Portugal acompanhou média europeia
A análise não se limitou à comparação com Espanha. A ERSE avaliou também a evolução dos preços portugueses face aos restantes Estados-membros e concluiu que, entre o primeiro e o segundo trimestre de 2026, Portugal apresentou uma evolução alinhada com a média da União Europeia e da Zona Euro, quer antes quer depois de impostos.
A entidade refere ainda que a carga fiscal portuguesa, medida em euros por litro, se manteve estável durante o período analisado, comportamento semelhante ao observado na generalidade dos países da União Europeia e da Zona Euro. Espanha foi uma das exceções devido às alterações temporárias introduzidas na fiscalidade sobre os combustíveis, circunstância que contribuiu para aumentar a diferença encontrada nas bombas dos dois lados da fronteira.
Combustíveis sobem mais depressa do que descem?
A ERSE analisou também outra perceção frequente entre os consumidores: a ideia de que gasolina e gasóleo sobem rapidamente quando as cotações internacionais aumentam, mas demoram mais a baixar quando acontece o movimento contrário. O regulador procurou identificar aquilo a que chama efeito «foguete-pluma» e concluiu que não existe evidência de que esse comportamento aconteça de forma persistente no mercado português.

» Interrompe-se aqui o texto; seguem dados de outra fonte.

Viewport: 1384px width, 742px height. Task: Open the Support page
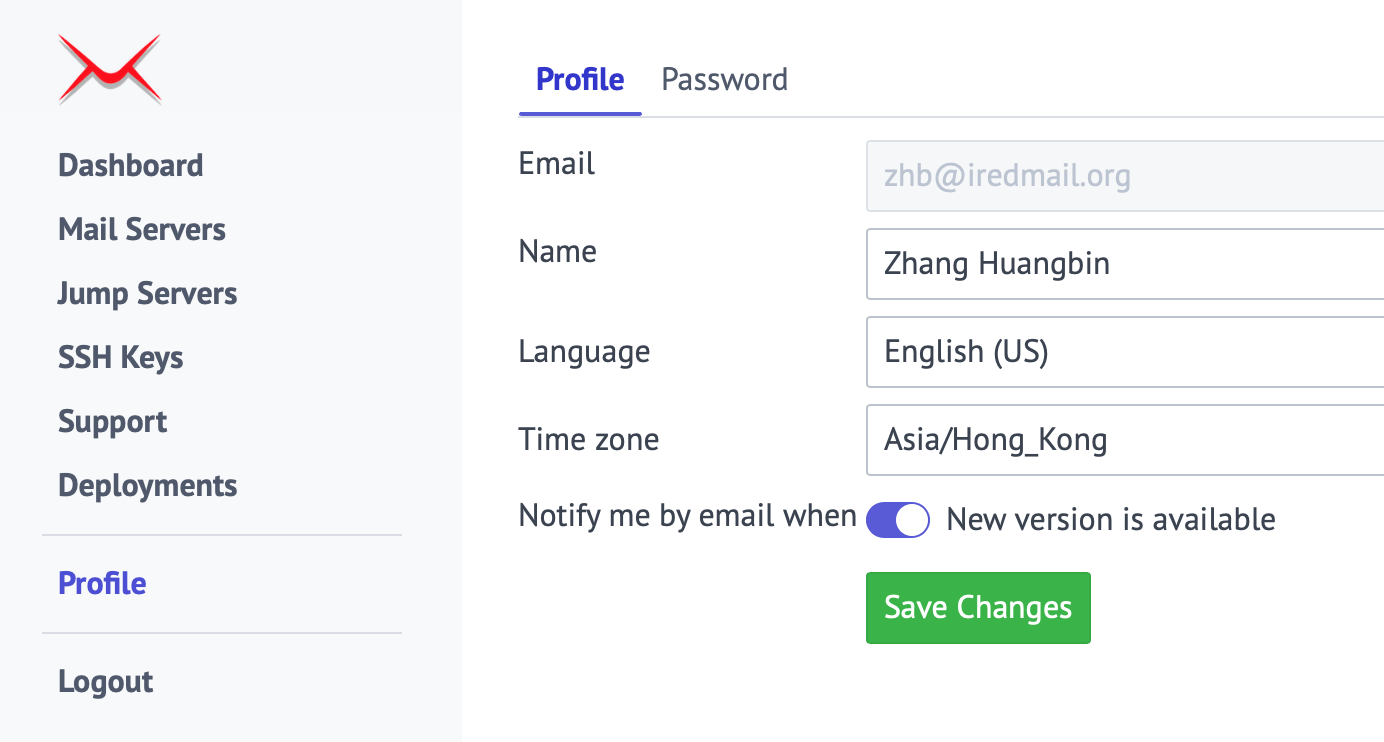click(x=113, y=421)
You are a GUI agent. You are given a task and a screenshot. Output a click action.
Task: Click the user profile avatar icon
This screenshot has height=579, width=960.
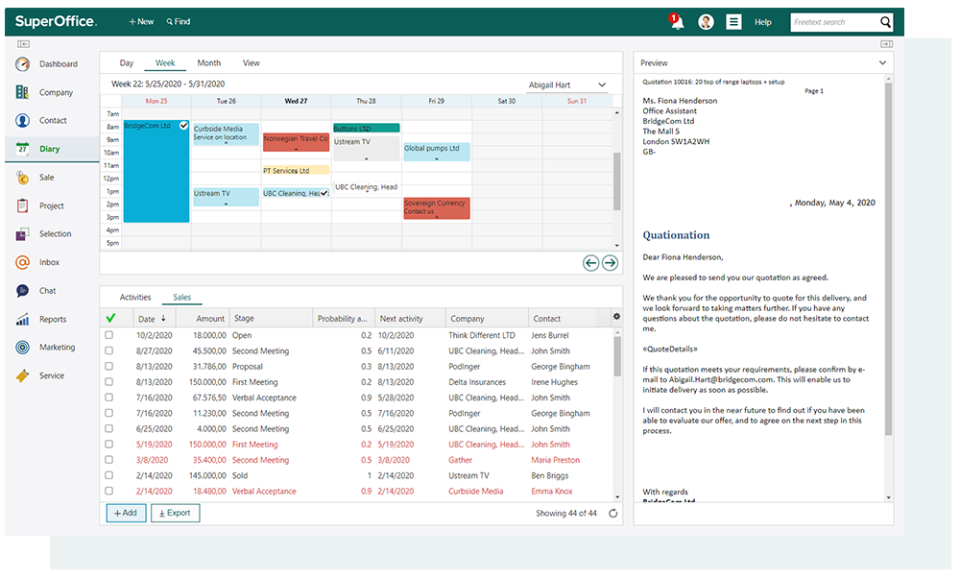click(x=706, y=22)
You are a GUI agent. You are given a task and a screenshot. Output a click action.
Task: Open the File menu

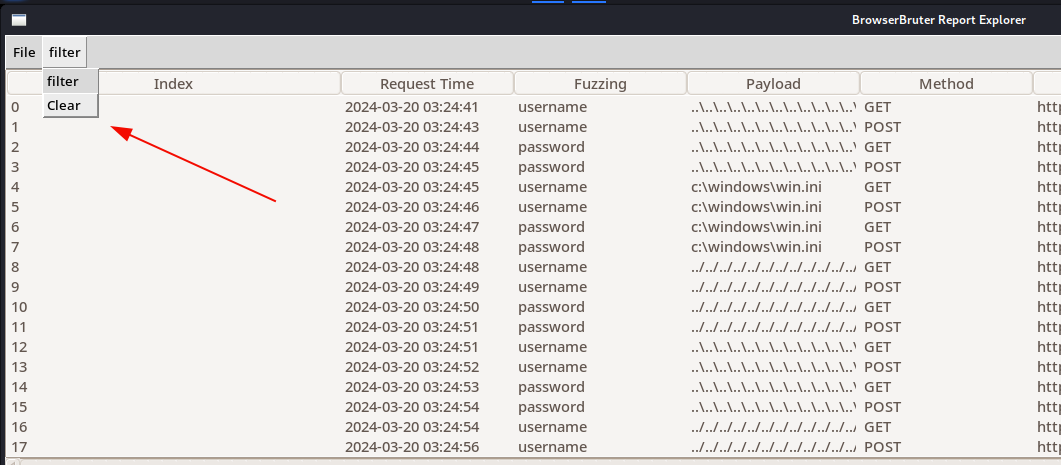(x=24, y=52)
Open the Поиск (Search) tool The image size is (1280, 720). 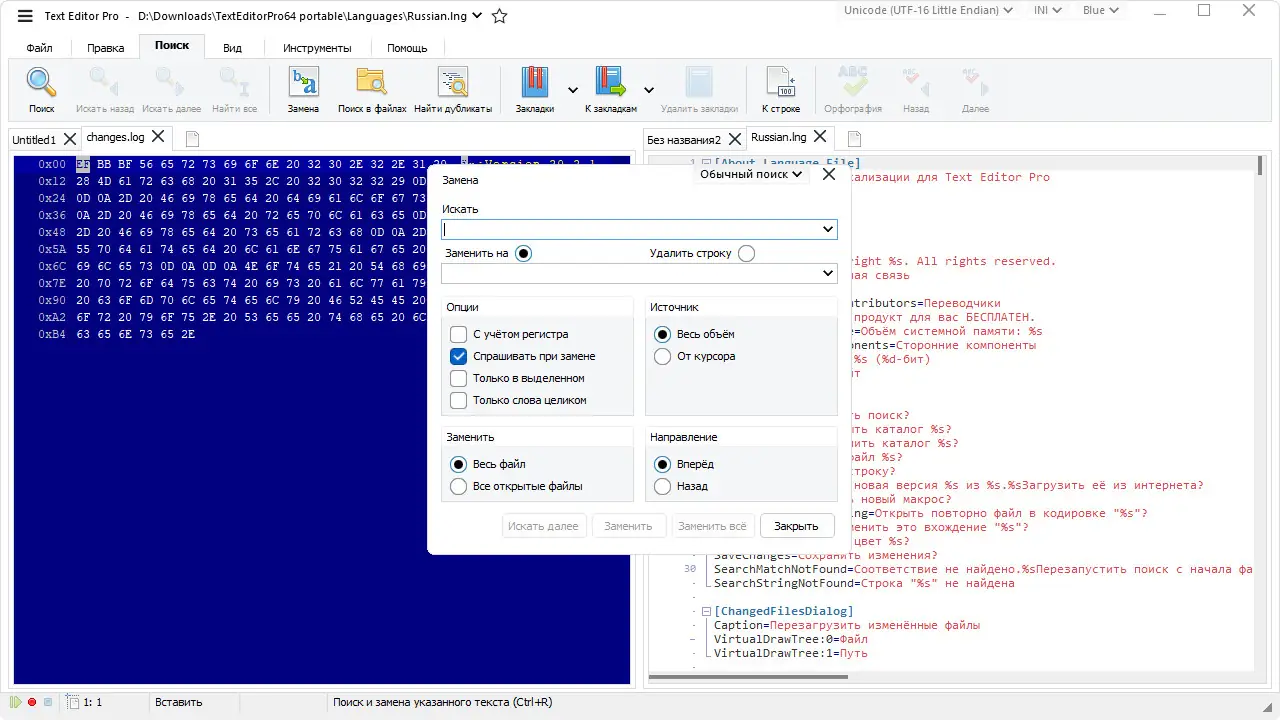pos(40,88)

“O estudo não encontrou evidência de um efeito “foguete-pluma” persistente, isto é, de que os preços na bomba subam sistematicamente mais depressa do que descem”, refere a ERSE, citada pelo Notícias ao Minuto. Na gasolina, não foram encontradas diferenças estatisticamente significativas entre a transmissão das subidas e das descidas. No gasóleo, foi observada uma pequena diferença nas primeiras semanas, mas esta deixou de ser estatisticamente significativa ao fim de quatro semanas.
Preço na bomba não depende diretamente apenas do petróleo
A ERSE deixa ainda outro esclarecimento importante para compreender a evolução dos preços. A referência utilizada na formação dos valores pagos pelos consumidores não é diretamente a cotação do petróleo Brent, mas sim as cotações internacionais da gasolina e do gasóleo já refinados. Isto significa que uma subida ou descida do petróleo bruto não tem necessariamente uma tradução imediata ou proporcional no preço final do litro de combustível.
Segundo a análise citada pelo Notícias ao Minuto, a evolução dos preços portugueses foi explicada sobretudo pela trajetória das cotações internacionais dos produtos refinados. A isso juntam-se depois outros componentes, entre os quais a fiscalidade, que foi precisamente o fator decisivo para explicar por que razão, no segundo trimestre de 2026, abastecer gasolina ou gasóleo saiu mais caro em Portugal do que em Espanha.